当センターでは歯科、リハビリレーション科など他科との連携を重視しており、嚥下に関する問題点を合同で検討しております。その結果に対して、義歯調整、リハビリの追加や変更、さらに適応となれば耳鼻咽喉科的手術など、多方面からアプローチすることで嚥下障害の改善を図ります。

3.担当医よりメッセージ

1)嚥下障害の治療について

高齢化社会の訪れや医療の高度化によって重症疾患の救命率が高まるにつれて、嚥下障害をもつ患者さんが増加しています。食べることは単なる栄養補給にとどまらず、「食の楽しみ」「コミュニケーションの場の提供」として生活の質に大きく寄与します。

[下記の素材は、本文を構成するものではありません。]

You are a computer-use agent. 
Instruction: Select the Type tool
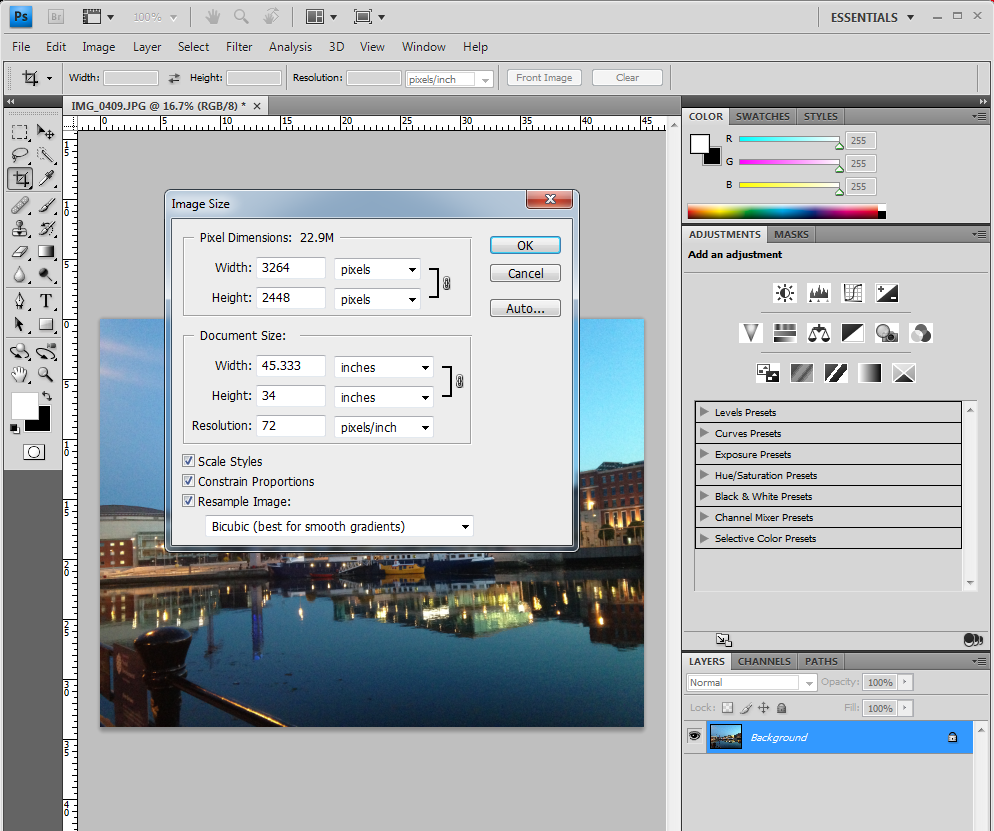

一方、呼吸の道すじに食物や唾液が落ちてしまう「誤嚥」は生命の危険を伴う肺炎を引き起こします。当外来では、とくに入院治療を行っている頭頸部癌、神経筋疾患の患者様の摂食嚥下の評価、治療を行うべく活動を開始しています。 Quality of Life (QOL)の中心である食べることをサポートすべく、当センターでは、耳鼻咽喉・頭頸部外科のみならず、リハビリテーション科、歯科、メディカルスタッフと協力し、疾患ごとに重症度を検討し、リハビリテーションなどの保存療法と手術治療(嚥下機能改善手術、誤嚥防止手術)の選択を一緒に考えていきたいと思います。

4.各疾患説明

1)嚥下障害

脳血管障害後、重症疾患からの回復期、長期の寝たきりの後、神経や筋肉の疾患、高齢などから嚥下障害を来す患者さんは増加の傾向にあり、日本では600万人以上が多少の嚥下障害をもって生活しているといわれています。重症の嚥下障害では食物を口から摂取出来なくなるだけではなく、繰り返す肺炎の原因にもなります。耳鼻咽喉・頭頸部外科では嚥下「ごっくん」の際に重要なはたらきをする「のど」を直接観察し、嚥下障害の程度や原因を調べます。リハビリテーション科や歯科領域のスタッフと相談し、治療を依頼し、重症例には手術治療の相談をしています。